Joint tenancy is a type of concurrent estate, meaning ownership of property that is shared among multiple individuals. Joint tenancy interests generally survive with the remaining tenants, and so cannot be passed on by will. However, concurrent estate law can vary between jurisdictions; those with legal issues regarding a joint tenancy should seek legal counsel.
Joint Tenancy Rights
Each joint tenant is empowered to possess the entirety of the property but cannot exclude the other tenants. Creation of a joint tenancy requires that all tenants receive their ownership interest at the same time, by the same instrument of title, and that all of the interests be of identical type, duration, and rights regarding the property. Should one joint tenant sell his interest, the remaining joint tenants will retain their respective interests, while the buyer will usually take his interest as a tenant-in-common.
Right of Survivorship
Joint tenancy carries a "right of survivorship", which means that when one of the joint tenants dies, his interest in the property vanishes and the remaining joint tenants keep an undivided right in the property. For instance, if A, B and C are joint tenants, and C dies, now A and B are joint tenants of the property. Due to the right of survivorship, joint tenants cannot leave their property interest to someone else by means of a will or intestate succession. Special circumstances may create exceptions to this rule, as detailed below, but such exceptions are rare.

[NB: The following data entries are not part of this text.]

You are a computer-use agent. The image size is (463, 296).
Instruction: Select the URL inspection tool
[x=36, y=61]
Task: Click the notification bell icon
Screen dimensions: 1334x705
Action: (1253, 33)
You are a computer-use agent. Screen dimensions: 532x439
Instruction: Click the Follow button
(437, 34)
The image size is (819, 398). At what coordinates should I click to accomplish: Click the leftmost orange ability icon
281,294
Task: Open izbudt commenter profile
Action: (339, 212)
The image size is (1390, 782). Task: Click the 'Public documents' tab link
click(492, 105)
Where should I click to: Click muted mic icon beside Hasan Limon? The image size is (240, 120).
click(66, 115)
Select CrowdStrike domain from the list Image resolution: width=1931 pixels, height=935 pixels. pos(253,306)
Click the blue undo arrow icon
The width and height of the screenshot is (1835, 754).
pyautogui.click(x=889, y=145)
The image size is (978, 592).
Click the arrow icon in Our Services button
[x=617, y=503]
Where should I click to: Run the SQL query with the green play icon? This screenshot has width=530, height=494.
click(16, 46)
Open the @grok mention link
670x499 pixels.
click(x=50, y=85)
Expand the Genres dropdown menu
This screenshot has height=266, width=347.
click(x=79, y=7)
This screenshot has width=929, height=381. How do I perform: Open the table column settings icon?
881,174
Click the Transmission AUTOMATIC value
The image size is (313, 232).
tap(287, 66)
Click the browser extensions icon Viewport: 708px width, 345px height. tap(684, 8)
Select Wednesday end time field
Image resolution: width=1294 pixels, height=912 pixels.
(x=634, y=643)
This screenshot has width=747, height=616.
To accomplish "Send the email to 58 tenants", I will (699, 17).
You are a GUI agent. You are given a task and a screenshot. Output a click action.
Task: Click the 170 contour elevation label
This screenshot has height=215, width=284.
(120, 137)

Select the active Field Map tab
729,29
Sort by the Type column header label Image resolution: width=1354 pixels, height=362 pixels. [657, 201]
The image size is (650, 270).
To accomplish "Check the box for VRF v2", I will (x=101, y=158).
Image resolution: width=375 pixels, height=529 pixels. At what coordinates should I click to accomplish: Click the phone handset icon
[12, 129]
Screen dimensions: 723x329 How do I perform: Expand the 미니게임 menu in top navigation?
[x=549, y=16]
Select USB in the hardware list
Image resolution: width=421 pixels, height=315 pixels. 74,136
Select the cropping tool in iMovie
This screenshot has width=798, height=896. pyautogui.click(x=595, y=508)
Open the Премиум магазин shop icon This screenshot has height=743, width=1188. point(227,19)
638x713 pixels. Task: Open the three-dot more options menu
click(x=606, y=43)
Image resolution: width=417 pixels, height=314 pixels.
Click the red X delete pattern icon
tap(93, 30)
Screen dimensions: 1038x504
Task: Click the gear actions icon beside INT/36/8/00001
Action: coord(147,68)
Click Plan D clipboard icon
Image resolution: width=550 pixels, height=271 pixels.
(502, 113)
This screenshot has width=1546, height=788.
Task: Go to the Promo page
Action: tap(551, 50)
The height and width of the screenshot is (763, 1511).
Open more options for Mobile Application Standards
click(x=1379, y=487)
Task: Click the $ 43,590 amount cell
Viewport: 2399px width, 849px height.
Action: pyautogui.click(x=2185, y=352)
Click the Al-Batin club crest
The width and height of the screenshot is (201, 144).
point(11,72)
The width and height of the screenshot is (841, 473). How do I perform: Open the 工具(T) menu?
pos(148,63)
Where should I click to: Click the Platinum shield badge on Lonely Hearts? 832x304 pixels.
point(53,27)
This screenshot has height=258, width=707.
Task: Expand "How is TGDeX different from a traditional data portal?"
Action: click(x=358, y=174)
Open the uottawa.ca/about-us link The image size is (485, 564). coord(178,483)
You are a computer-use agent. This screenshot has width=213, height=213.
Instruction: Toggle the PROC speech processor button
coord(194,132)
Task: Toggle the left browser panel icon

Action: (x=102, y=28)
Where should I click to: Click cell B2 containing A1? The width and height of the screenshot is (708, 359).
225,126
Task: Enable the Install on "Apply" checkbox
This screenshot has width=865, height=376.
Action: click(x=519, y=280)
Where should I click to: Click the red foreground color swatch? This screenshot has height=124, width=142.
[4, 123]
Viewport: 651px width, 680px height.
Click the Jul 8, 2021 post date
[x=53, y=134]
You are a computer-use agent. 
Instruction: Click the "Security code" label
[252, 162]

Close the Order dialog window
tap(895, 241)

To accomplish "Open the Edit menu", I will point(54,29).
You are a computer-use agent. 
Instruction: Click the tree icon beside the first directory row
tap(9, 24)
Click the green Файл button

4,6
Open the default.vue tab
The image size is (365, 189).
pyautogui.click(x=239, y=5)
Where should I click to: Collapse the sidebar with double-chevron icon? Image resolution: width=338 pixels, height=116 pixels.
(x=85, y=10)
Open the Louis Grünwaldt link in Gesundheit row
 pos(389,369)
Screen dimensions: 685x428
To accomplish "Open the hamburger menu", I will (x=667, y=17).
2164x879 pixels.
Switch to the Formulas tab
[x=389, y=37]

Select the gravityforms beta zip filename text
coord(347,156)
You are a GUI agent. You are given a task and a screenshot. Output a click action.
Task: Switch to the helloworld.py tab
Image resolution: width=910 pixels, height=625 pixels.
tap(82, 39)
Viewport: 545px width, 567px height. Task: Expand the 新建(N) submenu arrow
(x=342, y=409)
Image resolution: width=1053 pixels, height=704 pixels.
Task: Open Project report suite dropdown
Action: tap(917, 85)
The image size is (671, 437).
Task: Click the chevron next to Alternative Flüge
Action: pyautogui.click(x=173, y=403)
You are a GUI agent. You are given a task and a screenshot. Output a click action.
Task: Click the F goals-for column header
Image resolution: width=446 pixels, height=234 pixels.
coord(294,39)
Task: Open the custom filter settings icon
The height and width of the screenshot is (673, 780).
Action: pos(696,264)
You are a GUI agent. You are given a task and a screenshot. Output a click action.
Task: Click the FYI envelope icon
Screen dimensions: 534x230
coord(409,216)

A joint tenancy is a non-probate interest. Upon the death of a joint tenant, his interest is automatically subsumed back into the joint tenancy and held by the remaining members. Because nothing is being "passed on," as happens in a will situation, there are no assets to put through the process of probate. However, the joint tenancy situation may be subject to other legal requirements, and therefore more complicated, in cases in which two spouses held property as joint tenants before one of them died.
When all of the tenants in a joint tenancy die at the same time, the law has established special rules for disposition of joint tenancy property. Many jurisdictions hold that when two joint tenants die simultaneously, the joint tenancy is severed (legally ended) and half of the property goes to each deceased joint tenant's estate (which means that the halves of the property could theoretically be devised by each joint tenant's will.)
Most jurisdictions have some form of "slayer statute," a statute that prohibits someone who participated in killing another from profiting by that individual's death. In a situation in which one joint tenant helps to kill another, most jurisdictions will sever the joint tenancy and give the slayer no right of survivorship; in this case, the deceased's portion of the tenancy may pass by will or intestate succession. However, the slayer will usually retain his own proportional interest in the property.